==== TEXTO EXTRAÍDO ====

Y esta violencia, ya presente en los albores de la historia de nuestra especie, y que no es más que el resultado final de una mala resolución de los inevitables y necesarios conflictos humanos, presenta hoy, en palabras de Galtung, un triple perfil:
1) El de la violencia personal (física, verbal o moral), la violencia de quien hace la guerra, mata, causa daños o acosa…
2) El de la violencia estructural, esa violencia sutil y envolvente que ejercen las instituciones y las estructuras sociales, la economía, las leyes…
3) La violencia cultural, la que anida invisible y sibilinamente en el pensamiento único, en la presentación fragmentaria de hechos, informaciones y conocimientos, en la desinformación o en la mentira, en la corrupción, en el autoritarismo, en la cultura del terror y del miedo, o en la legitimación del poder antidemocrático…
Y así la violencia, que en ocasiones tiene un carácter abierto y personal y que en otras habita bajo la neblina de las estructuras y de la cultura, está presente en todas partes, en las calles, en los medios de comunicación, en las pantallas de la televisión, el cine, internet y las videoconsolas, en la economía y en los mercados, en las leyes, en los gobiernos, en las fuerzas de orden público, en los ejércitos, en las familias, en las aulas…
Y son estos mismos perfiles de la violencia en general los que ofrece la violencia escolar, presente en sus cuatro grandes esferas de actividad:
1) En el microsistema: el aula, el escenario concreto en que se produce el aprendizaje escolar.
2) En el mesosistema: el centro y su proyecto curricular.
3) En el exosistema: la administración educativa.
4) En el macrosistema: el sistema envolvente, la sociedad, los valores, la cultura global.
Por ello el problema de la violencia escolar (o para hablar en positivo, los programas para favorecer y/o mejorar la convivencia en los centros educativos), no puede ser abordado de forma unidimensional, ni recurriendo a recetas o parches, sino que exige un abordaje sistémico, ecológico, interdisciplinar y pluricausal.
Por un lado, la violencia escolar (de alumnos frente a profesores, de profesores frente a alumnos, de alumnos entre si, de los alumnos frente al sistema…) depende del individuo, de sus conflictos internos, de sus problemas psicológicos y personales, de sus dificultades de relación…
Pero por otro, la violencia escolar está conectada a la cultura envolvente y a las estructuras de nuestra sociedad, a la influencia del grupo, al papel de la familia, de la escuela, de las pantallas, de los medios de comunicación y de la sociedad en general…
La sociedad en que vivimos rezuma violencia y agresividad, una violencia que impregna todos los ambientes, estructuras e instituciones en que se mueven nuestros niños y jóvenes, entre las que a nosotros nos interesa destacar aquí la institución escolar, cuyo curriculum oculto está contaminado por la violencia estructural y cultural.

==== INFORMACIÓN PROPORCIONADA ====

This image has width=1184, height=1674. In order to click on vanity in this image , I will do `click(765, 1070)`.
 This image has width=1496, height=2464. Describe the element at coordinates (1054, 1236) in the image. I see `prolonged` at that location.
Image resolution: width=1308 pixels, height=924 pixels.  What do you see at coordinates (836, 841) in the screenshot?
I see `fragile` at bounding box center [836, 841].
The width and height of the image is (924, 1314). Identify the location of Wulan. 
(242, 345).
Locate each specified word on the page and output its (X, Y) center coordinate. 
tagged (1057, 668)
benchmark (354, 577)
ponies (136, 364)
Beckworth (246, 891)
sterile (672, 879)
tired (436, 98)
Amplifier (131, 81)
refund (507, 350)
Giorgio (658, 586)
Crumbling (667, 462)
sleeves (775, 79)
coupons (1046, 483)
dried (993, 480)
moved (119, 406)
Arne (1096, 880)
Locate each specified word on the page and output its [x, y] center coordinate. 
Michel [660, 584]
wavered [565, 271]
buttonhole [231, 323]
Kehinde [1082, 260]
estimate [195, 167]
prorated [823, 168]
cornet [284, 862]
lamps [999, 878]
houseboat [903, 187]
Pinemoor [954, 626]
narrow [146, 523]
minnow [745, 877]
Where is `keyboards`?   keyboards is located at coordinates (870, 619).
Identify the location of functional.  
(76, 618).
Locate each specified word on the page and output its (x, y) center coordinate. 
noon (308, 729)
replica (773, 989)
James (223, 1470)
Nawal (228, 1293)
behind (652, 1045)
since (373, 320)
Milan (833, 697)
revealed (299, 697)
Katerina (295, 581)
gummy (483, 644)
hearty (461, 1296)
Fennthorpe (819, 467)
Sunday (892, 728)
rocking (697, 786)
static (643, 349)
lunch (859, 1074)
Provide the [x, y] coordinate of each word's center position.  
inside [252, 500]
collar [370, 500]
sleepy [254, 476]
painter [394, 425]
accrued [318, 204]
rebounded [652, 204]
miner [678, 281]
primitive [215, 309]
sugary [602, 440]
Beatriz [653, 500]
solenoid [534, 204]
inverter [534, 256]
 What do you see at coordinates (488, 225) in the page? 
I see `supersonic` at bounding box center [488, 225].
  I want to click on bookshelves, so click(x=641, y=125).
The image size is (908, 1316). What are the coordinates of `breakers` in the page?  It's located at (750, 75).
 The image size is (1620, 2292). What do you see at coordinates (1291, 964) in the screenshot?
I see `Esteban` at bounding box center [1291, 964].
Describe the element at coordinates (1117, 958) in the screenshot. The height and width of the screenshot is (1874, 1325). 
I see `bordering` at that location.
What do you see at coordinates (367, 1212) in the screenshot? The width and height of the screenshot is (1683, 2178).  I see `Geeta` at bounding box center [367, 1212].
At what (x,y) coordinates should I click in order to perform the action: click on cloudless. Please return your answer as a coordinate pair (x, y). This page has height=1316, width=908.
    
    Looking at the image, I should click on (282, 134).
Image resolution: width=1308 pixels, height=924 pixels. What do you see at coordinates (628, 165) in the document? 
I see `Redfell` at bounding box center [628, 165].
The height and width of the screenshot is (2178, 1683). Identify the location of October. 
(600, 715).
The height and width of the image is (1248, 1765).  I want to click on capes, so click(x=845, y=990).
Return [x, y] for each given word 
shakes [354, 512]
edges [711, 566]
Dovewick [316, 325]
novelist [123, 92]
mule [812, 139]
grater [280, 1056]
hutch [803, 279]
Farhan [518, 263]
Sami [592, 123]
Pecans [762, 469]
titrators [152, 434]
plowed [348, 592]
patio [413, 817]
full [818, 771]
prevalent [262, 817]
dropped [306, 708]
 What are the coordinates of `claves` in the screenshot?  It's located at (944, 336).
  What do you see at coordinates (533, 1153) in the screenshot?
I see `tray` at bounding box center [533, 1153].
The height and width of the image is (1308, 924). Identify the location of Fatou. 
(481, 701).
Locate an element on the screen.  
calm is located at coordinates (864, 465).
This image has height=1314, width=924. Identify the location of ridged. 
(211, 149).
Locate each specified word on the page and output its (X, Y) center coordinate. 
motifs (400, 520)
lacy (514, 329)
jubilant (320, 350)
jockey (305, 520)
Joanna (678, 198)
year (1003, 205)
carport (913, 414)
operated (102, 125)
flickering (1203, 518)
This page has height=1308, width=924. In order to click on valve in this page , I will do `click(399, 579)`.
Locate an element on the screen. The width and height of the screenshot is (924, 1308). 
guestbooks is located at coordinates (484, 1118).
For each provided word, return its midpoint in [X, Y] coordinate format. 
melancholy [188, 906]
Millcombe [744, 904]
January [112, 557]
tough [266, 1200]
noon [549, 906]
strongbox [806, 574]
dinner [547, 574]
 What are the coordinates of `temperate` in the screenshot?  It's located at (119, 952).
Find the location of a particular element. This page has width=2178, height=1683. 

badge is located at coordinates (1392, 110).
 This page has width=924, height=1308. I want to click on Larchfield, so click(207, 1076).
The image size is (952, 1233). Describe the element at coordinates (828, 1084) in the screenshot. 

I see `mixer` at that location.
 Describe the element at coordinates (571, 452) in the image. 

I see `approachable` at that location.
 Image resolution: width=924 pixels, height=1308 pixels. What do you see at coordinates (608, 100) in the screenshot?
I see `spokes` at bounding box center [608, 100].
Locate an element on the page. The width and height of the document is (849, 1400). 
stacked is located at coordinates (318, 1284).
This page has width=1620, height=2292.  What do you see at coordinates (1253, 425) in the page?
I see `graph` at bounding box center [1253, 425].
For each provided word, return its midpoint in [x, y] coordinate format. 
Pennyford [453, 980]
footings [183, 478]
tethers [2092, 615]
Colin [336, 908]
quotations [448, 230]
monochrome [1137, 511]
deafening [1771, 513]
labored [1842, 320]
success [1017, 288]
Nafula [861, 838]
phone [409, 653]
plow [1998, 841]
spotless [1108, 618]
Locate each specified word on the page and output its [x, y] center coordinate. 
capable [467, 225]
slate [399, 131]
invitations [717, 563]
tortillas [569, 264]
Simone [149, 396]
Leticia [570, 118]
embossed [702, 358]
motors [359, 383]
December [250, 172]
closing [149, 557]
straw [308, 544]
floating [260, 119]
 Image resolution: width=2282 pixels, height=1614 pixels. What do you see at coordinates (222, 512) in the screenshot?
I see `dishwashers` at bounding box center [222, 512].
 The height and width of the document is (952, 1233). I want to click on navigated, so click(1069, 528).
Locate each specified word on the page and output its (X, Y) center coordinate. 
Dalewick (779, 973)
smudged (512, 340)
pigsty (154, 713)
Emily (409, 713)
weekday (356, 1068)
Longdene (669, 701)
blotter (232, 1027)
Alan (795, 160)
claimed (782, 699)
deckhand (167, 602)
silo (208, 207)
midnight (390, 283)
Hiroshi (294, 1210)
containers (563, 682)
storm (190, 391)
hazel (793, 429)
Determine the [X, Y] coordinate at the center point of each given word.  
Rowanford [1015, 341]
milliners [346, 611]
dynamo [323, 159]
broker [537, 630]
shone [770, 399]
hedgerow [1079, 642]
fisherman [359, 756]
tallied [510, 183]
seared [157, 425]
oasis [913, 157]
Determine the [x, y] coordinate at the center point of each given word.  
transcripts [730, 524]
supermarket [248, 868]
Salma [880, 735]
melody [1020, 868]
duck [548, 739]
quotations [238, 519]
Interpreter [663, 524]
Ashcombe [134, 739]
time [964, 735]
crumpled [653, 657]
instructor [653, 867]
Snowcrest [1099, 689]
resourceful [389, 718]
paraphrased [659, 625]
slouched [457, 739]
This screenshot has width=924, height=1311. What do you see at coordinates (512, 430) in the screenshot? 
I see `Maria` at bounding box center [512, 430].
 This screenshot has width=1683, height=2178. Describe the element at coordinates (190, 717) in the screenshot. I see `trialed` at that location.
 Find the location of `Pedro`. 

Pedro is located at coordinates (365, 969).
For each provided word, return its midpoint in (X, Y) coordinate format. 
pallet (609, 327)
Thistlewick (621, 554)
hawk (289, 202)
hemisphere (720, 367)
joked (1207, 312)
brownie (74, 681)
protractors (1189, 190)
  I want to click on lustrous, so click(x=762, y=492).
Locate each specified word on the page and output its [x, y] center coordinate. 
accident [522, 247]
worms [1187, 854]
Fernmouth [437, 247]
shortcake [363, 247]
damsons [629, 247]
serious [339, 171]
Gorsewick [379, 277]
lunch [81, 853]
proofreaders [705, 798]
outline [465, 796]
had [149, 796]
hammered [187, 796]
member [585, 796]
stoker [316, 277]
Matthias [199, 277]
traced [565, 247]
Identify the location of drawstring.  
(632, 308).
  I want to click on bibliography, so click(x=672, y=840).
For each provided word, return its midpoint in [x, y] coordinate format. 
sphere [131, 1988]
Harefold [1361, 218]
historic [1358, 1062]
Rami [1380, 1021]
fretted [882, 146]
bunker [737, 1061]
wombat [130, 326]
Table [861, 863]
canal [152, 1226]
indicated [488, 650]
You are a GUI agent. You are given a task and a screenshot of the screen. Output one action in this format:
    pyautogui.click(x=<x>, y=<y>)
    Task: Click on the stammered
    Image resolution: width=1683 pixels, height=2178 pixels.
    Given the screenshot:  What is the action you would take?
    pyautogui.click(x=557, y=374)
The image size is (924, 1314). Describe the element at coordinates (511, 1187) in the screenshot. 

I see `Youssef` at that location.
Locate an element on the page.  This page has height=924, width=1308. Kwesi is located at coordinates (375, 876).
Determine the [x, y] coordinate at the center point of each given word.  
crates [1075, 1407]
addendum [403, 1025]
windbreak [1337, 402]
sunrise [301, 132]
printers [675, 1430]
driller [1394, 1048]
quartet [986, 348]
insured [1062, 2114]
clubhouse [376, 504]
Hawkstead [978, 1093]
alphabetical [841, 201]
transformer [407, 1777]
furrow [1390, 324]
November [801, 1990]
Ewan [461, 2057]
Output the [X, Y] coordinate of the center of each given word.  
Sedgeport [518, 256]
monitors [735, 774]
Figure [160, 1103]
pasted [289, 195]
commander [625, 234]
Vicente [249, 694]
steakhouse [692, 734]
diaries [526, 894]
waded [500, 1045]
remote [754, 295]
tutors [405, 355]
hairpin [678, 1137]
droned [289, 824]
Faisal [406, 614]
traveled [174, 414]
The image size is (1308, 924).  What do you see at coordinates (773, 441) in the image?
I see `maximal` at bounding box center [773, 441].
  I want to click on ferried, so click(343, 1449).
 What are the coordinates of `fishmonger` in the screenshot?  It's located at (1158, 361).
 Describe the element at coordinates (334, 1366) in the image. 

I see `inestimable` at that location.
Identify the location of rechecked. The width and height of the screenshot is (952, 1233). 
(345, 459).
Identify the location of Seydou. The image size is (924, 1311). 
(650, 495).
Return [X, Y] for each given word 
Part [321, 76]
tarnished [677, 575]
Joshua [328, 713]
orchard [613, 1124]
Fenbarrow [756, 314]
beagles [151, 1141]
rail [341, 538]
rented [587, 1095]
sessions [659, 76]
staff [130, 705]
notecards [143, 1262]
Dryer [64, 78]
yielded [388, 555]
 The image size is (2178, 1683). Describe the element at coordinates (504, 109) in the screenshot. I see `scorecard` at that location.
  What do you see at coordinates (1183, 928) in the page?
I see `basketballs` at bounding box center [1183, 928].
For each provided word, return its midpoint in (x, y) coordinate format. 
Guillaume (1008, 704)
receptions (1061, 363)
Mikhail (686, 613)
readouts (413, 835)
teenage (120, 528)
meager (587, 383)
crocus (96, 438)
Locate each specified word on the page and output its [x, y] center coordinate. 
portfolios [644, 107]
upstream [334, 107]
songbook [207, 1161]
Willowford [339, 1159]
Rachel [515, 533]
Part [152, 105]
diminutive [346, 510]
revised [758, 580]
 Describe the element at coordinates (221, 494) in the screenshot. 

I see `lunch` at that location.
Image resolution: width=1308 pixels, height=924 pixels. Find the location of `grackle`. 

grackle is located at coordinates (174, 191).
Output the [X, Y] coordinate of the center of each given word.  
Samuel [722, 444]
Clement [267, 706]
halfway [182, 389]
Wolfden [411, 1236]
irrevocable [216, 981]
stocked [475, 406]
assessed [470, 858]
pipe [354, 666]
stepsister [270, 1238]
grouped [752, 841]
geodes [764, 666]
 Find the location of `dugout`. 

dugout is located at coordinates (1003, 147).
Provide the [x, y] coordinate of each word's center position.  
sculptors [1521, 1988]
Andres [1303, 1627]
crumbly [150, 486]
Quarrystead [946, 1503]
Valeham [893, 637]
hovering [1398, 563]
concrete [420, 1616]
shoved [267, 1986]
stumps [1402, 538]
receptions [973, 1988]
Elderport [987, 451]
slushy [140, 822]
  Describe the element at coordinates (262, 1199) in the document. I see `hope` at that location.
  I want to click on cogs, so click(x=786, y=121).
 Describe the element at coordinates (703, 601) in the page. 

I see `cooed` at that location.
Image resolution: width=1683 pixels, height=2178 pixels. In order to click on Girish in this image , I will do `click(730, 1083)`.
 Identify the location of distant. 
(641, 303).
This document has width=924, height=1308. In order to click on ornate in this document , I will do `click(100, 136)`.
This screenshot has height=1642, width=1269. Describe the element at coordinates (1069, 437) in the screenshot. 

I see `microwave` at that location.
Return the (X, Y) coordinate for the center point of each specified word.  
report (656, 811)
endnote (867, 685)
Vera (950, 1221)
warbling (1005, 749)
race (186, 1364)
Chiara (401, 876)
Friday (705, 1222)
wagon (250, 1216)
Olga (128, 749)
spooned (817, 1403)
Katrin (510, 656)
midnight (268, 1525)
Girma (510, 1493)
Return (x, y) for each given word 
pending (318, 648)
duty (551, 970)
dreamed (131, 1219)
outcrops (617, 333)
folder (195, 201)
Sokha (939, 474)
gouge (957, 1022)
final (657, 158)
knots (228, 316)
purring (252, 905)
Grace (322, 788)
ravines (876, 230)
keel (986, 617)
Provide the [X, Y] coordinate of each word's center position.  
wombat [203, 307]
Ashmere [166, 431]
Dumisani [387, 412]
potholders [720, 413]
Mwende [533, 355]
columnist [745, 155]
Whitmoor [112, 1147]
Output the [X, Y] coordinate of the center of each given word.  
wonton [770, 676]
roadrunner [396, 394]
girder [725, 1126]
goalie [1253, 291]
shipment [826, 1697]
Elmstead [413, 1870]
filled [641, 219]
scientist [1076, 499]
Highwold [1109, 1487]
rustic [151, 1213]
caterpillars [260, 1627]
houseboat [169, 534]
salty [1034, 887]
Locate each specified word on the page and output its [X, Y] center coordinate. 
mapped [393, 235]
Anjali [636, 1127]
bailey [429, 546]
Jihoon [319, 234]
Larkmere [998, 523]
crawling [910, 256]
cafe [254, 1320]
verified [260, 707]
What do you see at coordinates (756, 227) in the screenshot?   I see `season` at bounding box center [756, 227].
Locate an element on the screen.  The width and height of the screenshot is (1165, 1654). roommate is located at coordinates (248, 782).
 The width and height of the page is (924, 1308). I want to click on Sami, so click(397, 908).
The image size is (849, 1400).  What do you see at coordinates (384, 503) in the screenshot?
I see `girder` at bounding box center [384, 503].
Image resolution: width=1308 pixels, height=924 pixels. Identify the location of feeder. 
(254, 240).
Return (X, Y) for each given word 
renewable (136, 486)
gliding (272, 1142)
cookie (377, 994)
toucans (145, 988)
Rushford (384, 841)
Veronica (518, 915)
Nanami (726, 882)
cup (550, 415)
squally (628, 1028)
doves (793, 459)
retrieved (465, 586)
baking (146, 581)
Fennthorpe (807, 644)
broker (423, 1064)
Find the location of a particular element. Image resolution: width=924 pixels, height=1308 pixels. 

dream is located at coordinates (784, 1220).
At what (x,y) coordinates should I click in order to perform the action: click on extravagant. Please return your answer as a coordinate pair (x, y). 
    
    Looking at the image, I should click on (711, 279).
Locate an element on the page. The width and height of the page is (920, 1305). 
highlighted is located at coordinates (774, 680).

====

■ TAREAS A REALIZAR:
1. Indica si cada afirmación concuerda con el texto acerca de la violencia escolar. Responde sí o no y cita literalmente las palabras del texto que lo deciden.
(a) La violencia estructural la ejercen las instituciones y las estructuras sociales.
(b) La administración educativa pertenece al mesosistema.
(c) El problema de la violencia escolar puede resolverse con recetas o parches.
2. Responde brevemente a estas preguntas sobre el texto acerca de la violencia escolar.
(a) ¿En palabras de quién presenta hoy la violencia un triple perfil?
(b) ¿A qué esfera de actividad corresponde el aula?
(c) ¿Qué está contaminado por la violencia estructural y cultural?

■ LISTA DE RESPUESTAS:
1.
(a) Sí: "esa violencia sutil y envolvente que ejercen las instituciones y las estructuras sociales"
(b) No: "En el exosistema: la administración educativa."
(c) No: "no puede ser abordado de forma unidimensional, ni recurriendo a recetas o parches"

2.
(a) De Galtung.
(b) Al microsistema.
(c) El curriculum oculto de la institución escolar.